[Text shown — start]
# Small silver relay points



## ovidiuanghel (Apr 6, 2013)

Hello everyone,

I saw on the forum many topics about the silver contact points, but my problem is that i have about 500g of small silver points about 1-2 mm whit cooper or brass.
What is the best process for this? Can i use HNO3 directly ?

I work whit silver mylars and larger contact points but here i have also cooper and brass, i don't want to create a mess and lose my silver


Thank you,
Ovidiu


----------



## butcher (Apr 6, 2013)

If it is copper and brass (copper and zinc), you should not have trouble using nitric acid.

bronze (copper and tin) would become a problem.

You can try a small test tube experiment...


----------



## ovidiuanghel (Apr 6, 2013)

Thank you, i'll make a test and post the result


----------



## butcher (Apr 6, 2013)

Good job pictures would be nice, as you learn more we can learn more.


----------



## ovidiuanghel (Jun 27, 2013)

Ok my experiment fail, i put some small silver relay points whit cooper and bras in nitric. After all metals was dissolve i notice that something is going to the bottom of the jar, i assume that is silver, next i filter the solution and add some hno3 and distilled water on the grey precipitate and all was dissolve, again i filter the solution and the i cement whit cooper the two jars.

Here are the photos of cemented silver and the most ugly silver button in the world. I know is not only silver because of the color but i try another refining on the button and for the next test i want to put the silver points in AP to dissolve as much base metal that i can, then incinerate and then the silver points in nitric.

I am disappointed that i waste about 300 ml of nitric for this ugly 22g of silver...but i am happy that i have learn and still learning from this great forum.

Ovidiu

http://imageshack.us/photo/my-images/827/pc5g.jpg/

http://imageshack.us/photo/my-images/515/8ihi.jpg/


----------



## MysticColby (Jun 27, 2013)

With silver contacts, I like to decant the silver nitrate solution into a jar, then let that jar sit there for a day, then filter that into a beaker where the cementing happens. There seems to be a grey powder that precipitates out, possibly tungsten (from tungsten-alloyed silver contacts). I guessed that under heat it will go into solution in nitric, then when it cools it will slowly fall out of solution. I have no idea if this is right, only that this powder should be given the chance to get out of my silver before I try to collect the silver.
300 ml was probably excessive. unless there was a lot of copper. are these silver contacts ever attached to anything besides pure copper? It seems to me these contacts are used in electricity, and any copper material besides pure copper would be inferior to pure copper, especially when a silver contact is required. So I wouldn't expect brass or bronze. Either way, copper takes a lot of nitric to dissolve and as much as possible should be removed before dissolving.
dissolving the copper away first sounds like a good idea, as nitric is likely more expensive than HCl.


----------



## pimpneightez (Jun 28, 2013)

Are you sure the brass that you see is brass and not gold plating. I have seen a small percentage of contact points with gold plating.


----------



## butcher (Jun 28, 2013)

Silver contact can be made from a wide variety of metals silver is normally predominant but not the only metal, gold and other PGM's are also used.
[Text shown — finish]
▶ **Exercise requirements**:
1. Answer from the silver relay points thread:
(a) What size are the small silver points described in the first post?
(b) Which alloy does butcher say would become a problem with nitric acid?
(c) How much silver did the failed experiment yield?
2. Carry the silver relay points thread on past its last post.
The material after this point has no connection to the silver relay points thread.
[Entries provided — start]
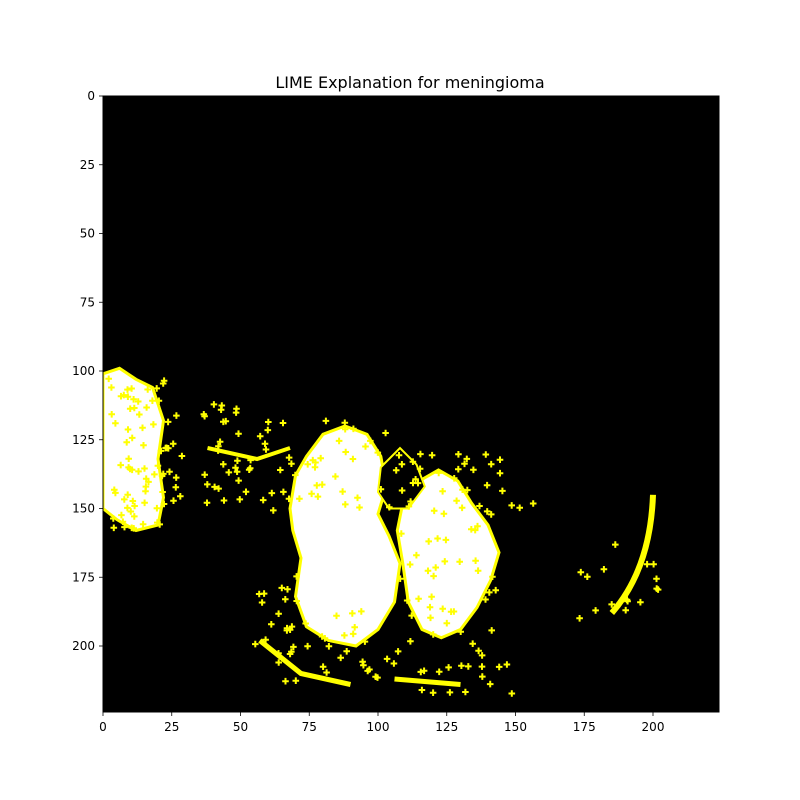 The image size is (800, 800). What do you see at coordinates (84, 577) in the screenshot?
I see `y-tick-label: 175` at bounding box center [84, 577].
[Entries provided — finish]
[Entries provided — start]
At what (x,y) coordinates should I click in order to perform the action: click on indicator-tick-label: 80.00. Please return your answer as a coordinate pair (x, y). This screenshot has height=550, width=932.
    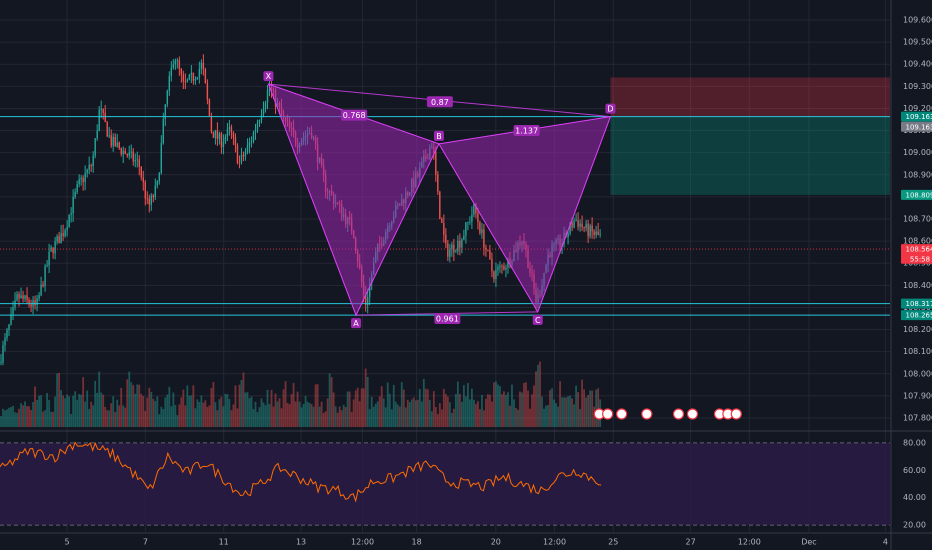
[Entries provided — finish]
[Entries provided — start]
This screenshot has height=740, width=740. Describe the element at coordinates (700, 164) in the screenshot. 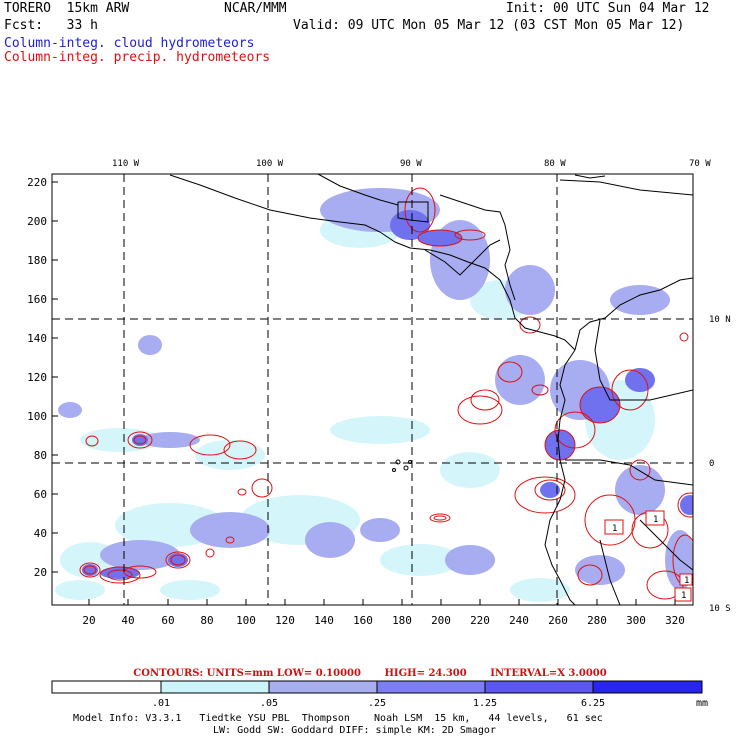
[Entries provided — finish]
▶ **Written responses**:
1.
(a) About 1-2 mm.
(b) Bronze (copper and tin).
(c) 22 g.

2.
Here is a list of the metals I know of so far.
http://goldrefiningforum.com/phpBB3/search.php?keywords=group1%3A+Ag-Mo%2C+Ag-Cu%2CAg-Cd&terms=all&author=Butcher&sv=0&sc=1&sf=all&sk=t&sd=d&sr=posts&st=0&ch=300&t=0&submit=Search


----------



## ovidiuanghel (Jun 28, 2013)

pimpneightez said:


> Are you sure the brass that you see is brass and not gold plating. I have seen a small percentage of contact points with gold plating.



i don't think that the point is soldered on little golden bar, i have separate the gold-silver points

I need to brake a small relay and i post some pictures


----------



## ovidiuanghel (Jun 28, 2013)

butcher said:


> Silver contact can be made from a wide variety of metals silver is normally predominant but not the only metal, gold and other PGM's are also used.
> 
> Here is a list of the metals I know of so far.
> http://goldrefiningforum.com/phpBB3/search.php?keywords=group1%3A+Ag-Mo%2C+Ag-Cu%2CAg-Cd&terms=all&author=Butcher&sv=0&sc=1&sf=all&sk=t&sd=d&sr=posts&st=0&ch=300&t=0&submit=Search




Thank you Sir, 

The points can be gold plated silver or a gold silver alloy? I know about silver alloy but i never heard about gold silver alloy in relay points.

I have separate the gold plated points,that i have to ask if is also gold silver alloys


Ovidiu


----------



## butcher (Jun 29, 2013)

I started a reply but it was getting about three pages long. :lol: 

To make the post a bit shorter and to the point, or points in this case,

Low current contacts like those used in electronics gold gives a good clean contact across points so the gold plated contacts will normally be found on the small points like those used in electronics where low current can pass across the point, silver oxidizes but gold does not, the high current contacts will normally be silver which can also be alloyed with other metals to make them harder or improve properties so they do not burn as bad from the high current arcing, or contact wear of friction as contact wipe each other to remove silver oxides, the high current can burn through an oxidized layer of silver.


----------



## bswartzwelder (Jun 29, 2013)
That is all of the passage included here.